How I learn a new topic
I write rough notes in Obsidian. A Claude coworker runs on a schedule: it tidies and links what I wrote, builds recall prompts, quizzes and grades me over time, and pushes hardest on the topics I keep missing. Reading turns into recall, spaced out so it sticks.
At a glance
- 14
- Notes in the vault
- 30
- Links between notes
- 5
- Topics in rotation
- 5
- Fresh quiz questions a day
How it works
- 1
Capture
Notes, highlights, and ideas land in my Obsidian vault.
- 2
Connect
A scheduled Claude agent links each new note to what is already there.
- 3
Retrieve
I can ask questions across everything and get sourced answers.
- 4
Quiz
It quizzes me on what I flagged to remember, spaced over time.
Quiz mode
Reading turns into recall. The vault asks, I answer. A few real ones:
What is RAG, in one line?
Search first, write second: find the most relevant notes, then answer only from what was found.

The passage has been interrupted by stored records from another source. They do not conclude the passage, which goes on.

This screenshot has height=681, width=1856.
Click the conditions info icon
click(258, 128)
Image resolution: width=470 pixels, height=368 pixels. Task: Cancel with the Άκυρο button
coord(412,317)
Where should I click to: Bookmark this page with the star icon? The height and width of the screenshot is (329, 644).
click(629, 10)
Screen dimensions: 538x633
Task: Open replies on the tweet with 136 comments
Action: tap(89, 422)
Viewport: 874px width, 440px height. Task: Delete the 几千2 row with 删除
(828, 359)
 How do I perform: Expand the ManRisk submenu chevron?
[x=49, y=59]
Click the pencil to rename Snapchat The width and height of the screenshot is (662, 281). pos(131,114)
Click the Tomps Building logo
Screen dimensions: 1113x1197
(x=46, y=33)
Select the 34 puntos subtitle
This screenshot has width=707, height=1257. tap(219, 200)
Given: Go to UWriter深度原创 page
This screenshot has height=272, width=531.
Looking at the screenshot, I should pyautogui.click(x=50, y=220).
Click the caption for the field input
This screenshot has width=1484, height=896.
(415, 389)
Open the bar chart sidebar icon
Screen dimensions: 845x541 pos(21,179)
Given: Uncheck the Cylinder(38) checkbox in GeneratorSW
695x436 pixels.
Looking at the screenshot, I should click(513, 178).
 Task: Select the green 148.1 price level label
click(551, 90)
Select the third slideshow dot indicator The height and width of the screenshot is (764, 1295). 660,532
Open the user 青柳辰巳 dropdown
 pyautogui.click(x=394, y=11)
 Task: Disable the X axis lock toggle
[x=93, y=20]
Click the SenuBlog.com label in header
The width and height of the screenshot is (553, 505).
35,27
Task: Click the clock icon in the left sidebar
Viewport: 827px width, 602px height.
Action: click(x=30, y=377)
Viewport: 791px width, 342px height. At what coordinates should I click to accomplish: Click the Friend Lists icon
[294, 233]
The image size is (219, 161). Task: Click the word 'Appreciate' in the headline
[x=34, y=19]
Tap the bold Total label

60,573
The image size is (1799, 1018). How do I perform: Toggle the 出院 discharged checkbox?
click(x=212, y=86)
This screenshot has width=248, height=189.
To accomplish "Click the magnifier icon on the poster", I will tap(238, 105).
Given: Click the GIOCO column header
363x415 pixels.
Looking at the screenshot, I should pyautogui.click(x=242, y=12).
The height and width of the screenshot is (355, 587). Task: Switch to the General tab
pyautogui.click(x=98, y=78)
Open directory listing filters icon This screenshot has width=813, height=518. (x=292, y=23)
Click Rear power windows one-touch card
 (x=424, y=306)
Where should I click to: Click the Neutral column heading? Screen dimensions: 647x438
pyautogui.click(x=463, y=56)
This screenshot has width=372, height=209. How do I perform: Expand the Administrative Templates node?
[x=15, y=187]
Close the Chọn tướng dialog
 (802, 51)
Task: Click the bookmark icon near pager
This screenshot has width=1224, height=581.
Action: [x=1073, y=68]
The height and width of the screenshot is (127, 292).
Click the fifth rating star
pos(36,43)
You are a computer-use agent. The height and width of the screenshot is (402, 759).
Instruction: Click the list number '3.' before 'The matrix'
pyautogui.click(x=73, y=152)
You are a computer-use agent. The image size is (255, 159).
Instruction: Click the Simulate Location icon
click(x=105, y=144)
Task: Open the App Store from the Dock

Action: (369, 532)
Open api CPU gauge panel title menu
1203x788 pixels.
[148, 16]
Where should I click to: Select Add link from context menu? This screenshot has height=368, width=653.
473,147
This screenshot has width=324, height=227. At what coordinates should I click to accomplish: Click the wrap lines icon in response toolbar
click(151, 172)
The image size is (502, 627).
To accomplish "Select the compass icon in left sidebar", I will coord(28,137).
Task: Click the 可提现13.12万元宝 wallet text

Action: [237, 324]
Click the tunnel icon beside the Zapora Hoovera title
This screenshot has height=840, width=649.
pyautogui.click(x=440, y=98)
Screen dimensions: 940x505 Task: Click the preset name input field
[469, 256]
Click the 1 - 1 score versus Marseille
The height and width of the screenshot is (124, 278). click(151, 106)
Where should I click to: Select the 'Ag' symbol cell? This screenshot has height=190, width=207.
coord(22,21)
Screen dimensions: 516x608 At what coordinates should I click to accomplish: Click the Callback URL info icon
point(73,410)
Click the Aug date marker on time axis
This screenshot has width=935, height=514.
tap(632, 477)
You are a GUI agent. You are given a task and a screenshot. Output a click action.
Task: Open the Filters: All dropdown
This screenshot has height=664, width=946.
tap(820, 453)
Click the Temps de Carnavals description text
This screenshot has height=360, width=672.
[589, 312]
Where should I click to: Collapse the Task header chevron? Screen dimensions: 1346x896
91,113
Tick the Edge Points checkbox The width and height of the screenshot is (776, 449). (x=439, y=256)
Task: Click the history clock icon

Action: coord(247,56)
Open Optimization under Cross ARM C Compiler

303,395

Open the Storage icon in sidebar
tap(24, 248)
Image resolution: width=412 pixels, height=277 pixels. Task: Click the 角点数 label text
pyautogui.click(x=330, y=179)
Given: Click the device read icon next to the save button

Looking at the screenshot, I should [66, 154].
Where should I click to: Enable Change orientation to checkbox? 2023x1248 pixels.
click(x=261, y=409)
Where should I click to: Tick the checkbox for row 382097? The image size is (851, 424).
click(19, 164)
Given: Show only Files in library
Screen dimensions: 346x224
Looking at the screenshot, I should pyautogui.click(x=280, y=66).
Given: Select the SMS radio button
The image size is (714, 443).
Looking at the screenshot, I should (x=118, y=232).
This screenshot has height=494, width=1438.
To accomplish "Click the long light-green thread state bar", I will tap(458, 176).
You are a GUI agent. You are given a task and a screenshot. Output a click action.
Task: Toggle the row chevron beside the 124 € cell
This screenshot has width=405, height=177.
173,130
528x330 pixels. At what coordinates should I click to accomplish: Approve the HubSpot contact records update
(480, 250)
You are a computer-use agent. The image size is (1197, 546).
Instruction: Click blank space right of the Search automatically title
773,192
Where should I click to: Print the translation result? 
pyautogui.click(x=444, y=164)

Why stream answers token by token?
First words land in under a second instead of after a long pause. Same answer, no frozen screen.
What did I conclude about grounding?
Stricter retrieval beats a bigger model. Most of the hallucinations came from answering when nothing was relevant.
Brier score, in one line?
Mean squared error on probabilities. Lower is better, and it punishes confident misses.
Problem
I read and think more than I can hold in my head. I wanted one place that remembers it all, connects it, and helps it actually stick.
Approach
Obsidian is the store, plain markdown I own. Claude Cowork, an AI agent that works over my files on a schedule, sits on top: it links new notes into the graph, answers questions with retrieval so every answer cites its notes, and runs the spaced quizzing loop. Same pipeline Kale Bot runs live (embed, retrieve, ground the answer), scaled to a vault that keeps growing.
Eval results
Real and early: 14 notes, 30 links, five topics in rotation. Each morning the agent writes five fresh quiz questions from the vault and grades my answers in the evening. Retrieval is already scored for real in Kale Bot, 95% hit-rate on a 48-prompt eval; this vault is where it has to scale.
What broke
Auto-linking first connected everything to everything. Tightening the similarity threshold made the graph readable again.